Sebastian Saavedra became acquainted with three-time Top Fuel champion Antron Brown in 2009, at his first drag race. “I got to jump in his car and turn it on and feel it on the warm-up. It was intense,” the 32-year-old Colombian racer said, “and I wouldn’t say no to a 10,000-horsepower beast, right? I’ll do it in my younger years [rather than] in the older, for sure.” Back in 2014, when he was driving for team owner Jimmy Vasser, who has a drag-racing interest, Saavedra admired the boss’ trick Camaro, which sported about 4,000 horsepower. Saavedra said, “Maybe I like to try that. Don’t jump straight into the big boys. I have a lot of respect for that. They have the same level of commitment as any other driver: a lot of preparation, a lot of training. I know many good mechanics that have gone from IndyCar to the NHRA. A lot can happen in a few milliseconds.”

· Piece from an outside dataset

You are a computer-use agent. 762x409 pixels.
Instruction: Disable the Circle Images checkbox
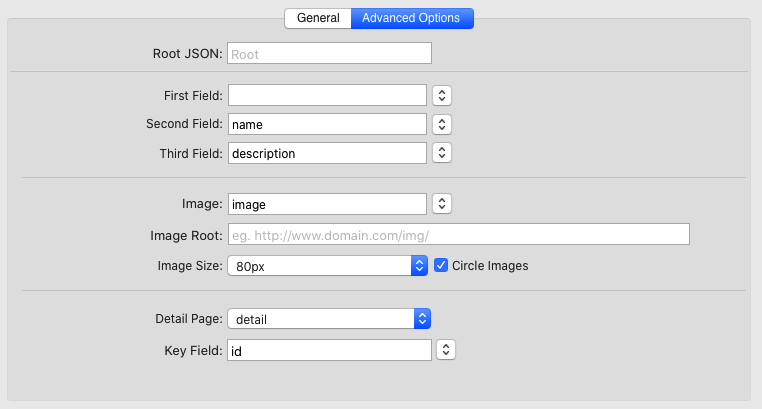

Sage Karam, who’s from Nazareth, Pa., said he attended the Summernationals at Englishtown, N.J., and “loved it. It’s really, really cool to watch.”

 

 

So some racers in other forms of motorsports don’t see themselves at all doing what Stewart is doing in the NHRA, while others might give it a try and yet some are content just to enjoy the spectacle of it.

Stewart said, “You ask these [drag-racing] guys if they’d ever get in an Indy Car or a Cup car or sprint car, and they're like, ‘Hell, no. You guys are crazy.’ And like, everybody thinks everybody's crazy. I guess the moral of story is everybody that drives a race car in any division is crazy.

“It’s just something so different than everything that I've done,” Stewart said. “I mean, I was talking [last Saturday] to Sam Schmidt [former IndyCar driver and longtime team owner], and I told him, ‘Everything that we've done in our careers is somewhat under the same bubble and umbrella. I mean, every car has its nuance and something different that you have to learn about it, but you come over here and it's like Fantasy Island. It's way off on its own deal. It's totally different than anything we've ever been a part of.”

But he said he didn’t find it hard to fit in and learn the complexities of drag racing when he first met wife Leah Pruett and started observing her crew and recognized that he was welcome to ask questions of all kinds about the car and drag-racing culture.

“I think the thing that I liked early on [was] when I got integrated into the team and got to know her guys and felt comfortable asking questions,” Stewart said. “The more that I learned, the further I felt like I was away from knowing everything I need to know. It's like you think, ‘All right, this is the end of what you learn, and this is where I'm at. I've got to get to here.’  And then as you start learning more and more, you realize that the bar is not going to stop here. I'm way further away from that goal and that end spot than I thought I was.

“And for me, it's just nice to have something new that's stimulating when you're doing the same stuff. I make it sound like it's super boring. It's not,” he said. “And especially after all the kinds of different types of cars that I'm a part of, it's still just kind of after 40 years of racing and everything, it's the same, but there's little variations. You come over here and it's drastically different. And it really stimulated my mind into thinking differently about a lot of different things.

“And even when I go back to the Cup shop or the sprint car shop,” Stewart said, he’s looking at “things that I see or learn here” and trying to determine whether “things you learn here can apply over there – and vice versa. “You think of things that we do in the NASCAR, IndyCar, and sprint car side. Some of those things we've been able to bring over here, as well. So the cross-pollination of ideas and mind sets, even though they don't 100-percent apply and cross over, there are some things that have stimulated these guys with what they've seen with the sprint car team and the NASCAR programs and vice versa.”